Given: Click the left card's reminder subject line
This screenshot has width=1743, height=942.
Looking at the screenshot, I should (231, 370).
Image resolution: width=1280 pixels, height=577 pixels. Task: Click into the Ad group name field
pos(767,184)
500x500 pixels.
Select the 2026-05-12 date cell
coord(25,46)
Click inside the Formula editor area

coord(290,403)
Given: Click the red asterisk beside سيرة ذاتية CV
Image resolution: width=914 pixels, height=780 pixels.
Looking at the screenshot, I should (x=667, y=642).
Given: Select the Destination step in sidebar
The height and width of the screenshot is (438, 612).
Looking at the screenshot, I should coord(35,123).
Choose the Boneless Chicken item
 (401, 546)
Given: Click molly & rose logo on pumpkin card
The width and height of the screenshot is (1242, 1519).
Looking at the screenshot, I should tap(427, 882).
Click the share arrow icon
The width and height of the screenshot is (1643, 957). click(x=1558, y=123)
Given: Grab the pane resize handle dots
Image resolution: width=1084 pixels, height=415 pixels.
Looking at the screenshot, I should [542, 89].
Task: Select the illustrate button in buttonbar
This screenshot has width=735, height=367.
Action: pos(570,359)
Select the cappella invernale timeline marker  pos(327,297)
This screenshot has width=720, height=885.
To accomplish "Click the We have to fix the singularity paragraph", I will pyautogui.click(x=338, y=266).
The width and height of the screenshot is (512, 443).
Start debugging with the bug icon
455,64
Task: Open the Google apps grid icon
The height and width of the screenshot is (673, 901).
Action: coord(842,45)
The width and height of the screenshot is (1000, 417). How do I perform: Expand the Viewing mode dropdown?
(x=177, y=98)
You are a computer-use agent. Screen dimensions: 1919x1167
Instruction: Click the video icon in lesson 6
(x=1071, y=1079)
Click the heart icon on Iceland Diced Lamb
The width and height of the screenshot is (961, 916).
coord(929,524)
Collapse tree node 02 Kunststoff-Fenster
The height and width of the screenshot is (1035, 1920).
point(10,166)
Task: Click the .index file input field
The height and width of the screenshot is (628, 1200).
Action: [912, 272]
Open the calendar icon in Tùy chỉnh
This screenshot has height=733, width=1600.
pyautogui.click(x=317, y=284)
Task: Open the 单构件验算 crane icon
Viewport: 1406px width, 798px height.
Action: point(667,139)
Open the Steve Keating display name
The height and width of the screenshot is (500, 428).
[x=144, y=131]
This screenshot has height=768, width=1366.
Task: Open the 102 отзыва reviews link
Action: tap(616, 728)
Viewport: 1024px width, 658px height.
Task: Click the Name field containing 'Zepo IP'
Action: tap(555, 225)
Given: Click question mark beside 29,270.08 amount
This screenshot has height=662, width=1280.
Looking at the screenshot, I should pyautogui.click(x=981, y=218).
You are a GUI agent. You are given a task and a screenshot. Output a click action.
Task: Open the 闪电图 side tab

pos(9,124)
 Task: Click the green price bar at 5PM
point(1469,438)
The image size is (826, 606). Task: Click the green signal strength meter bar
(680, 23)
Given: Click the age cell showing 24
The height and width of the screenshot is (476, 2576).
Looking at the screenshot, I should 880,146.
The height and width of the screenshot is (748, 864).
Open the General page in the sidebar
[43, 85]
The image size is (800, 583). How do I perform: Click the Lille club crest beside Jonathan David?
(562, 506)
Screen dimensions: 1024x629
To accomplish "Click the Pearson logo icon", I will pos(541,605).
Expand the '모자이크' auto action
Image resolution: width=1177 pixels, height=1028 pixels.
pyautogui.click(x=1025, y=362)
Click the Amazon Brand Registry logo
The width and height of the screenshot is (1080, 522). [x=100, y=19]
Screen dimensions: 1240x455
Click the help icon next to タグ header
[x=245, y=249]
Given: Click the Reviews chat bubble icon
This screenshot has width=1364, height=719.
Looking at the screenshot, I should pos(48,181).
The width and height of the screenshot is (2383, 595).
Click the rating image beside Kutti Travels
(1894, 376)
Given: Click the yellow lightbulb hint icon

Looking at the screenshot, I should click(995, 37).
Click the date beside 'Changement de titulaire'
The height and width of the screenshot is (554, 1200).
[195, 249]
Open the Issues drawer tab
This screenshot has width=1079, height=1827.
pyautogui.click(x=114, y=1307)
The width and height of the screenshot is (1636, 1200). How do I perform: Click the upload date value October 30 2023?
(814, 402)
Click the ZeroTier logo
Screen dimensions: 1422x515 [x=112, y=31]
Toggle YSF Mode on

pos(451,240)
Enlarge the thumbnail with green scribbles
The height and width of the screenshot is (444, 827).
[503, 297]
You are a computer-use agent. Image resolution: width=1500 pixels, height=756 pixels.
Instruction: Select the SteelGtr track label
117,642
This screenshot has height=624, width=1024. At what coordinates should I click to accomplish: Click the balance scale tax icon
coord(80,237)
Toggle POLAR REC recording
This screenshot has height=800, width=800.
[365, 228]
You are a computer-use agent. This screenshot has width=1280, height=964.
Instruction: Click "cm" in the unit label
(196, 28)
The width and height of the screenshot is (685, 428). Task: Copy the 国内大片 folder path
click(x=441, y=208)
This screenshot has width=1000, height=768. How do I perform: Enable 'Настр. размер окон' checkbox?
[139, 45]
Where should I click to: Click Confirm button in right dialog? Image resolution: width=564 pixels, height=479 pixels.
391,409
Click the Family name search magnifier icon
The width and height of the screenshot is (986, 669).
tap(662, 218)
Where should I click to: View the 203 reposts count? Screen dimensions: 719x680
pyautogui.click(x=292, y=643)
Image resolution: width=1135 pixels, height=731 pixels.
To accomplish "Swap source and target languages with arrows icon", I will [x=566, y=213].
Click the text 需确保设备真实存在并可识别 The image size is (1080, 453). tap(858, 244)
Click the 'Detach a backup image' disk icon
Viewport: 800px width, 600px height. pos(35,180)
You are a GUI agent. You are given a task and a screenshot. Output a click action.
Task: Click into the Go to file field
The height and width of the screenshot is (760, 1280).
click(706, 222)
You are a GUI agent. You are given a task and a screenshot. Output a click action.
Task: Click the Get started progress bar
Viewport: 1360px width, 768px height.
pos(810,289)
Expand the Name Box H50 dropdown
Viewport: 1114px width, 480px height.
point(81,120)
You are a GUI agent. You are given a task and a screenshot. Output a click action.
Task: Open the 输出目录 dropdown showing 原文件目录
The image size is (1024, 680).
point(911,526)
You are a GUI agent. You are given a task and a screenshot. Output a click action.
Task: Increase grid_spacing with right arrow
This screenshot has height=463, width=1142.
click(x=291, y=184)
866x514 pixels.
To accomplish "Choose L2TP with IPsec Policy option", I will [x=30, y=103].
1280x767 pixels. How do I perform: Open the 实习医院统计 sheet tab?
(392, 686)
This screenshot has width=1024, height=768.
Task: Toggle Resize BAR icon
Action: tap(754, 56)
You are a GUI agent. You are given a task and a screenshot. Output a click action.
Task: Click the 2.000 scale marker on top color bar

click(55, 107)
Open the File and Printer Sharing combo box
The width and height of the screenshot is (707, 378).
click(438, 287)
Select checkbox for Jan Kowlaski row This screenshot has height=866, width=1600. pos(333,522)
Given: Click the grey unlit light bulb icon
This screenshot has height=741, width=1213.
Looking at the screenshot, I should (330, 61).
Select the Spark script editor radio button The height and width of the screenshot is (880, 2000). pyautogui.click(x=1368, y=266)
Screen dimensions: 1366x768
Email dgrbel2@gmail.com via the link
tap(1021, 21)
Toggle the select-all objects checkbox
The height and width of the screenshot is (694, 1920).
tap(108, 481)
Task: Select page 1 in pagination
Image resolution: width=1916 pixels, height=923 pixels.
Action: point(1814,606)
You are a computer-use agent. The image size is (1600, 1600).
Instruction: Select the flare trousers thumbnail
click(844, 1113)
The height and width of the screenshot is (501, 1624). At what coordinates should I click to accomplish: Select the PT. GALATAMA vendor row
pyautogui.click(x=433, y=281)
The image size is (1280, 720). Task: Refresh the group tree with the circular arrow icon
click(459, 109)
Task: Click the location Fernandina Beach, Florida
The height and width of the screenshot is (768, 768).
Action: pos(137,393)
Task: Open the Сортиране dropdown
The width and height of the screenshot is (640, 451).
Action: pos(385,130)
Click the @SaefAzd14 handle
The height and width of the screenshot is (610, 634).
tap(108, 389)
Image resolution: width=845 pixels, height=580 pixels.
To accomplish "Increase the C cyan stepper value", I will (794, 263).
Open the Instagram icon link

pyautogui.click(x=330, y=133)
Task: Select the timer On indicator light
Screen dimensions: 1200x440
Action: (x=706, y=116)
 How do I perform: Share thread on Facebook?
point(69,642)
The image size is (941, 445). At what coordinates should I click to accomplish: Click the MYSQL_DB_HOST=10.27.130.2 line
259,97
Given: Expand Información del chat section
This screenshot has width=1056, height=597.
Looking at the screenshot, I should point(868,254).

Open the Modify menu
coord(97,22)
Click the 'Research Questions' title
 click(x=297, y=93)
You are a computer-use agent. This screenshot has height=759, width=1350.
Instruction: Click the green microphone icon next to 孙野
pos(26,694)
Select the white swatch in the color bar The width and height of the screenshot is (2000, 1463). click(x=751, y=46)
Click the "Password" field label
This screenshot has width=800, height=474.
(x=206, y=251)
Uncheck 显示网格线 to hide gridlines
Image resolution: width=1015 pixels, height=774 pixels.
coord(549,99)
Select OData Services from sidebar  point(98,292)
※
## Task description
The reply should hold only how many lines in the material include the word "card".

## Answer to this problem
2